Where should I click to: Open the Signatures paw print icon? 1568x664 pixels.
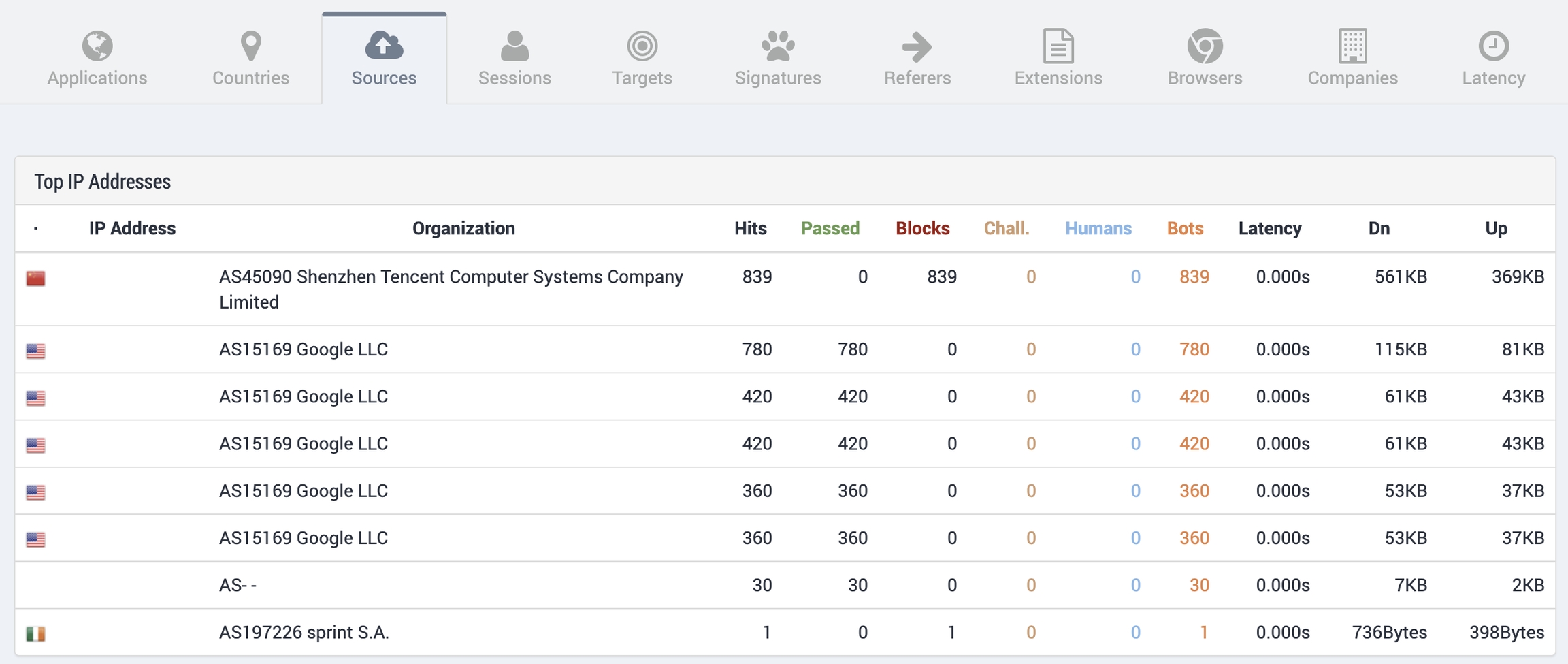tap(778, 46)
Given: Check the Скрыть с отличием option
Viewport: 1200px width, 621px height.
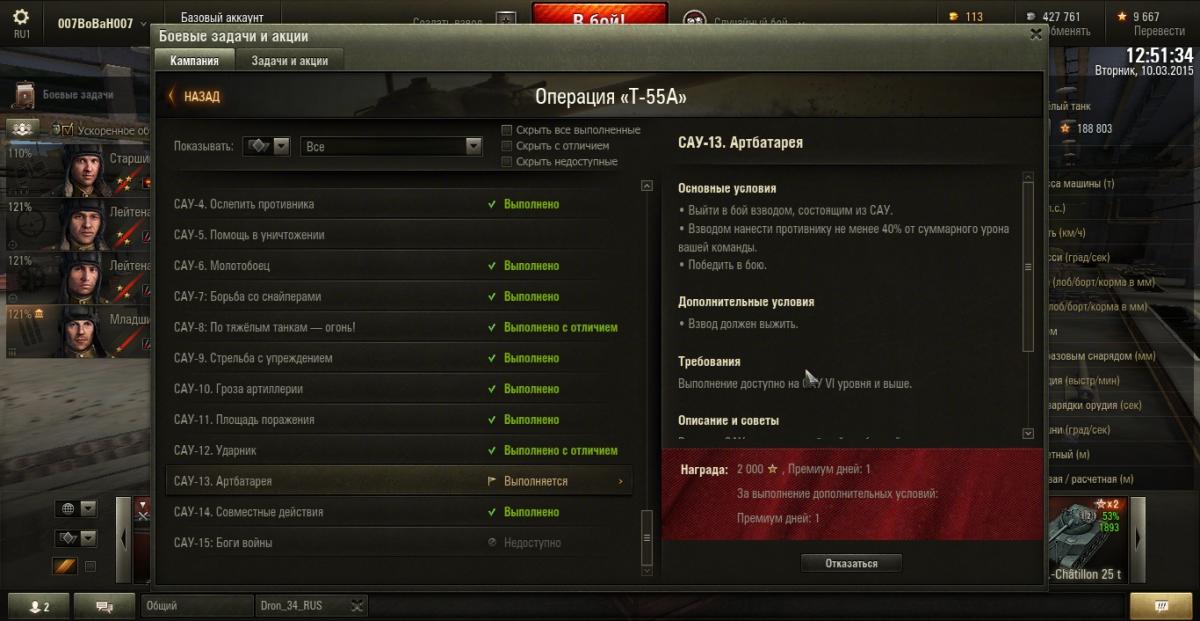Looking at the screenshot, I should (507, 146).
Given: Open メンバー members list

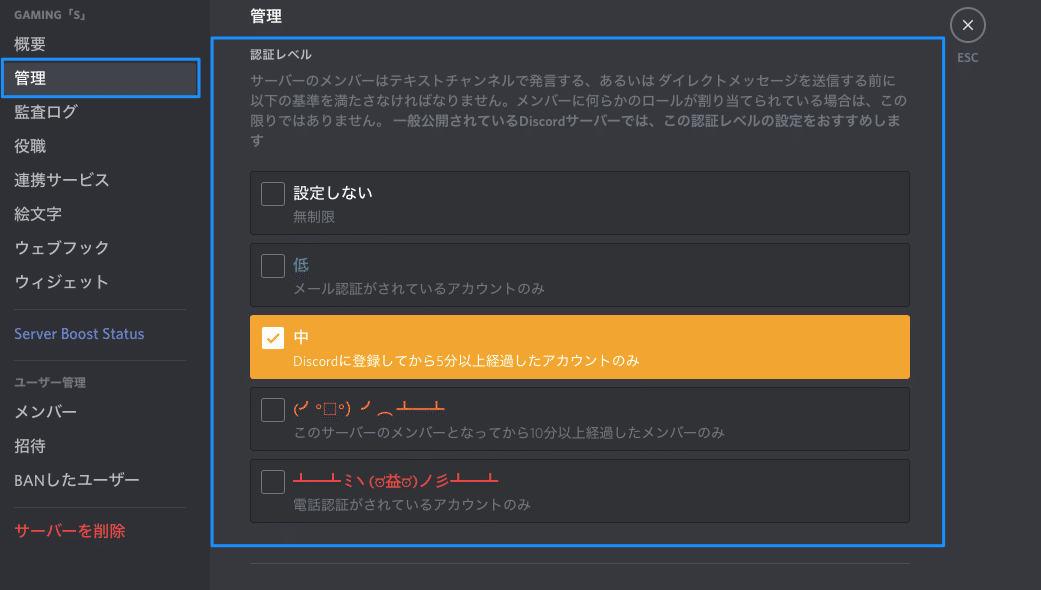Looking at the screenshot, I should pyautogui.click(x=45, y=412).
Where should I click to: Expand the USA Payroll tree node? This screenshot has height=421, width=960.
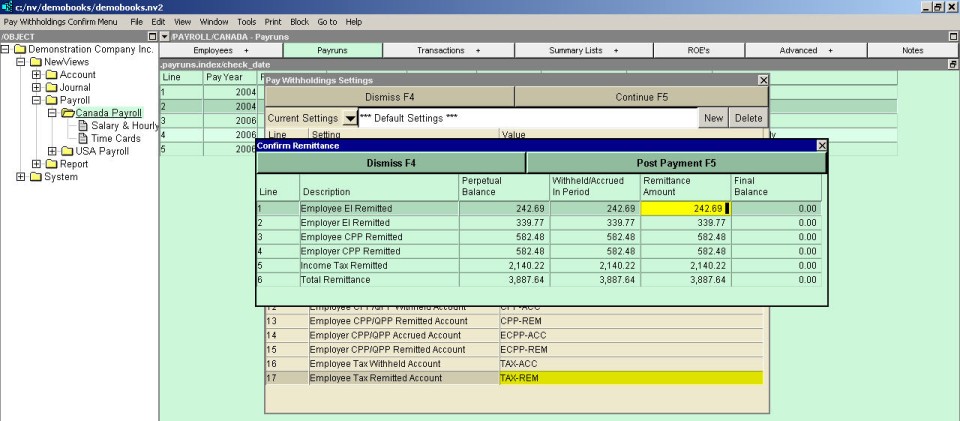52,152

# # # #

# What this task involves
Format every line of the entries above as a Markdown table with the columns No. and Text, numbering the rows in order and skipping blank lines. Leave the pictures out of the table.

# Finished exercise
| No. | Text |
|---|---|
| 1 | Where should I click to: Open the Signatures paw print icon? 1568x664 pixels. |
| 2 | tap(778, 46) |
| 3 | Given: Check the Скрыть с отличием option |
| 4 | Viewport: 1200px width, 621px height. |
| 5 | Looking at the screenshot, I should (507, 146). |
| 6 | Given: Open メンバー members list |
| 7 | Looking at the screenshot, I should pyautogui.click(x=45, y=412). |
| 8 | Where should I click to: Expand the USA Payroll tree node? This screenshot has height=421, width=960. |
| 9 | 52,152 |